You can’t dig into Big Data storage without first discussing Big Data in general. Big Data is a concept that any IT professional or knowledge worker understands almost by instinct, as the trend has been covered so extensively.
Data has been growing exponentially in recent years, yet much of it is locked in application and database siloes. If you could drill into all of that data, if you could share it, if you could cross-pollinate, say, a CRM system with information from your marketing analytics tools, your organization would benefit. Easier said than done.
That, essentially, is the Big Data challenge.
Arguably, the concept of Big Data entered the public imagination with the publication of Michael Lewis’ Moneyballin 2003. Of course, the term “Big Data” is nowhere to be found in the book, but that’s what the book was about – finding hidden patterns and insights within the reams of data collected during each and every major league baseball game.
One statistic that has been buried – well, buried isn’t right; ignored is more accurate – was about drafting college players over high school players. College players have a track record. They have statistics that can be measured, and they played against at least a half-decent level of competition:
"[Bill James] looked into the history of the draft and discovered that “college players are a better investment than high school players by a huge, huge, laughably huge margin.” The conventional wisdom of baseball insiders – that high school players were more likely to become superstars – was also demonstrably false. What James couldn’t understand was why baseball teams refused to acknowledge that fact."
Pushing past gathering raw information and onto challenging preconceptions is at the heart of Big Data. So, too, is discovering truths that no one would have ever suspected before.
However, in order to gain these new insights and to challenge our misconceptions, we must find ways to access all of that data, hidden away in all of those proprietary applications and databases.
That’s not just a Big Data problem. It’s also a management problem, and it’s most certainly a storage problem.
Just how much data is out there? No one knows for sure, of course, but IBM’s Big Data estimates conclude that “each day we create 2.5 quintillion bytes of data.” The exponential growth of data means that 90 percent of the data that exists in the world today has been created in the last two years. “This data comes from everywhere: sensors used to gather climate information, posts to social media sites, digital pictures and videos, e-commerce transaction records, and cell phone GPS coordinates, to name a few.”
To put the data explosion in context, consider this. Every minute of every day we create:
• More than 204 million email messages
• Over 2 million Google search queries
• 48 hours of new YouTube videos
• 684,000 bits of content shared on Facebook
• More than 100,000 tweets
• 3,600 new photos shared on Instagram
• Nearly 350 new WordPress blog posts
This volume of data could not be saved, collected and stored were it not for the fact that data storage is so incredibly cheap. Today, everything from tablets to desktops is sold with ever bigger hard drives. Why would you bother deleting anything when it’s so cheap and easy to store it?

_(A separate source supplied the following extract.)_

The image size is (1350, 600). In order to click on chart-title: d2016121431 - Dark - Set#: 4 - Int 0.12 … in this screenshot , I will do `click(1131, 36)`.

Between 2000 and today, the cost of storage has plummeted from about $9/GB to a mere $.08/GB, and as soon as I typed that low price point, you can bet that downward price pressure has already made those numbers obsolete.

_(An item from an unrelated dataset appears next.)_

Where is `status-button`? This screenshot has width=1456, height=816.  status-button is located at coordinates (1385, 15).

If you are a highly paid knowledge worker, it’s probably cheaper to store data than delete it, since the productivity lost while purging old files may well cost your organization more than the storage costs -- unless you have to find something lost in this data maze for, say, regulatory compliance.

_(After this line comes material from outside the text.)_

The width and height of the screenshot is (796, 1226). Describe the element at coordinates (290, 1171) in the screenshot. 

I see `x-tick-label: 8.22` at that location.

Data is collected from everywhere, but where is it stored? That’s the crux of the problem. It’s stored everywhere, as well. Typically, these data repositories – “data silos”– are application specific.
Big Data storage, then, is as much about managing data as about storing it.
This is not a new problem. Way back in prehistoric times when the only way we humans stored information was inside our heads, you could say that each person was a data silo. We broke those silos down through language, conversation, storytelling, the oral tradition and eventually books.
In Big Data storage management, we’re encountering a problem we’ve dealt with many times before.
We haven’t yet figured out a workable Dewey Decimal system for data. We’re moving in the right direction, with such tools as hyperlinks and wikis. But most data in enterprise applications, email servers and social networks is not structured for easy sharing to other applications.
1. Unstructured data. There are two types of data in storage, structured and unstructured data. Structured data has a high degree of organization, and is typically stored in a relational database that can be easily searched.
Unstructured data is, obviously, not structured in any meaningful way, including such things as photographs, videos, MP3 files, etc. Unstructured data is difficult to search and analyze.
2. I/O barriers. If you’re dealing with something like mapping genomes, gathering information from the Mars Rover or running sophisticated weather simulations, the transaction volumes of these data sets challenge traditional storage systems, which don’t have enough processing power to keep up with the huge number of I/O requests.